• Quoted passage
Do Some People Work Harder Than Others?

UNCG Author/Contributor (non-UNCG co-authors, if there are any, appear on document)
Gustav D. Jud, Retired (Creator)
Daniel T. Winkler, Professor (Creator)
The University of North Carolina at Greensboro (UNCG )
Web Site:

Abstract: The decision to work and its levels of intensity are estimated for the real estate brokerage industry where workers can set their own hours. A three-stage model of the brokerage labor market is presented with decisions made recursively between full- and part-time status, wage offers and hours worked. The application is to data from a cross-sectional survey of 6,842 real estate licensees in the United States for 1999. Conditional on self-selection, an expected wage for real estate licensees is estimated given skills and personal characteristics. That expected wage enters the supply-side equation for the number of hours worked. The findings indicate that skills such as education, experience and licensee status are related to higher wages, but there is a negative self-selection in wages: part-time workers have higher unmeasured skills. Schooling and experience decreases hours worked, consistent with increasing efficiency. The resulting labor supply elasticity with respect to the wage is 0.24.

• Dataset excerpt

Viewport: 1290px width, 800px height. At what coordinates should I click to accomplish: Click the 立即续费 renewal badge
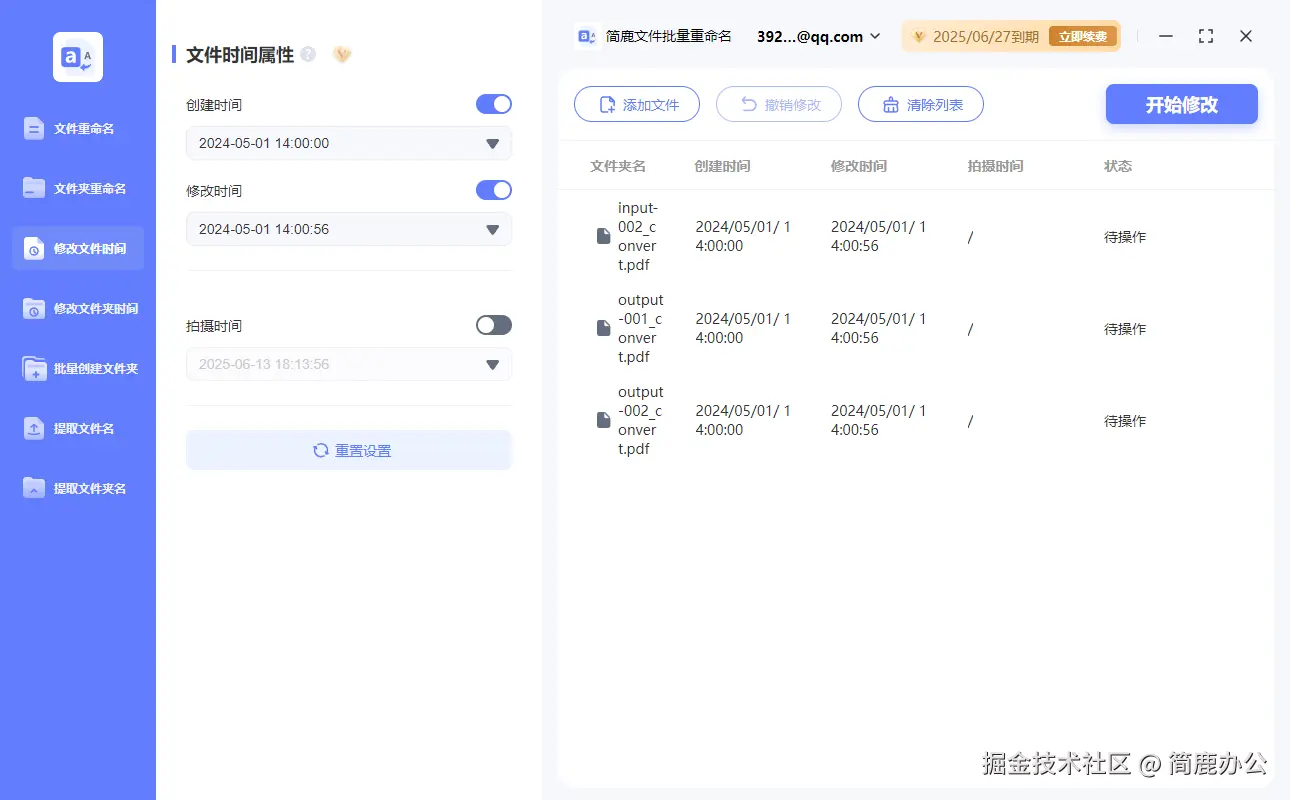pos(1081,36)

• Requests
1. According to the abstract on hours worked in real estate brokerage, how many real estate licensees were in the 1999 survey?
2. Quote the abstract on real estate brokerage hours, starting at "UNCG Author/Contributor (non-UNCG" and ending at "Winkler, Professor (Creator)".

• Task results
1. 6,842

2.
UNCG Author/Contributor (non-UNCG co-authors, if there are any, appear on document)
Gustav D. Jud, Retired (Creator)
Daniel T. Winkler, Professor (Creator)